The War of the Worlds Full Text: Book 2, Chapter 7 : Page 6
"There won't be any more blessed concerts for a million years or so; there won't be any Royal Academy of Arts, and no nice little feeds at restaurants. If it's amusement you're after, I reckon the game is up. If you've got any drawing-room manners or a dislike to eating peas with a knife or dropping aitches, you'd better chuck 'em away. They ain't no further use."
"You mean----"
"I mean that men like me are going on living--for the sake of the breed. I tell you, I'm grim set on living. And if I'm not mistaken, you'll show what insides _you've_ got, too, before long. We aren't going to be exterminated. And I don't mean to be caught either, and tamed and fattened and bred like a thundering ox. Ugh! Fancy those brown creepers!"

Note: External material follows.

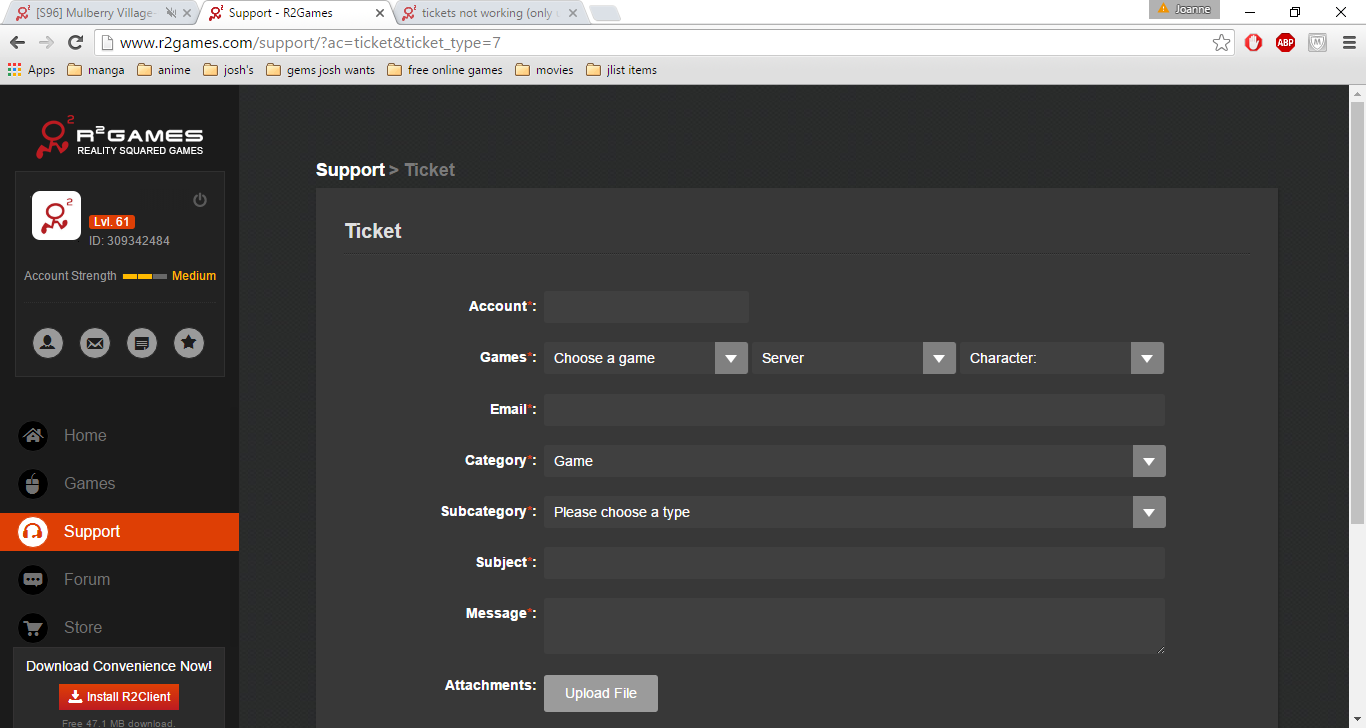Screen dimensions: 1366x728
Task: Open Forum in the sidebar menu
Action: pos(87,579)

"You don't mean to say----"
"I do. I'm going on, under their feet. I've got it planned; I've thought it out. We men are beat. We don't know enough. We've got to learn before we've got a chance. And we've got to live and keep independent while we learn. See! That's what has to be done."
I stared, astonished, and stirred profoundly by the man's resolution.
"Great God!" cried I. "But you are a man indeed!" And suddenly I gripped his hand.
"Eh!" he said, with his eyes shining. "I've thought it out, eh?"
"Go on," I said.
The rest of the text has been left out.